I read novels as well. I Read the Lord of the Rings during the summer after fifth grade, and then every summer after that until I tired of it. I re-read The Cave by Robert Penn Warren several times, and read almost all of John Updike, Philip Roth, and Saul Bellow, including the new novels that he would publish in the late 1970s. In Junior High I read all of Kurt Vonnegut, who became strangely unreadable to me after Breakfast of Champions. Before I was 12 or so, I had read children’s or “young adult” books for hours on end. But after that I preferred material written for adult, including Henry Miller novels like Tropic of Cancer and Tropic of Capricorn. I’ve gone back to fiction occasionally over the course of my life, whether for pleasure or for professional reasons, and at one point read most of the Latin American “boom” and more than forty novels by Benito Pérez Galdós. This memoir, though, is mostly about my reading of poetry. I developed a taste for the novels of Elmore Leonard as an adult, admiring him mostly for his prose style. Because of a professional deformation, I tend to read novels for their poetic quality, by which I don’t mean spurious lyricism but prosodic vigor.  

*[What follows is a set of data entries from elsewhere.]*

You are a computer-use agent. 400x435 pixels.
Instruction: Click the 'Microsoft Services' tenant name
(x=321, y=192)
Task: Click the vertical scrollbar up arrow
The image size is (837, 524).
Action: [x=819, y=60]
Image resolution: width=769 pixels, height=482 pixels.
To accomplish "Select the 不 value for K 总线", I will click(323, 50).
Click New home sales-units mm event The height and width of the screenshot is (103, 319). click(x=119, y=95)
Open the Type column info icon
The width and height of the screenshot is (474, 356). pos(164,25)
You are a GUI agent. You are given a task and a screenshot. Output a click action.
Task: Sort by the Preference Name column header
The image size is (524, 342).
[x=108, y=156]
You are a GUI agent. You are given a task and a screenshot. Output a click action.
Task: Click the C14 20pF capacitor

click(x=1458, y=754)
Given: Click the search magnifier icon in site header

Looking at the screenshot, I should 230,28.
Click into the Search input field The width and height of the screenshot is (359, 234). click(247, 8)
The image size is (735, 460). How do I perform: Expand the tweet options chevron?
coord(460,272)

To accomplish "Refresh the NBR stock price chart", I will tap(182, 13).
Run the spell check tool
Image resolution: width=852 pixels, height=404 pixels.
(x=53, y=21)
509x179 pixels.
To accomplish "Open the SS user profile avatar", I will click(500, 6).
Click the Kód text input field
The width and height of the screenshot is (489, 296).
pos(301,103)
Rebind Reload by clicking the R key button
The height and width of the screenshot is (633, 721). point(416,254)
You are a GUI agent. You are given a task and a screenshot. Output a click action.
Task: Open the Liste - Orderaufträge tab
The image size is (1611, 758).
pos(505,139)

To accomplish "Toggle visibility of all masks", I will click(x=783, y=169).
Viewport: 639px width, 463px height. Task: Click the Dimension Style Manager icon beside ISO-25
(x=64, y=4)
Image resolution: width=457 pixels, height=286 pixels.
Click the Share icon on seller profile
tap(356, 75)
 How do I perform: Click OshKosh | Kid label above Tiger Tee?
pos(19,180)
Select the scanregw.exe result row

At some point I realized that the poems in the Norton Anthology by Frank O’Hara were my favorites. I also liked what I saw there of John Ashbery, Kenneth Koch, and Ted Berrigan. James Schuyler and Barbara Guest would have to wait, but I was (and am) a firm devotee of the New York School. I had subscribed to the American Poetry Review by this time, and they did an O’Hara number with a chapter from Marjorie Perloff’s book. Around this time, too, Ashbery won all the prizes for Self-Portrait in a Convex Mirror.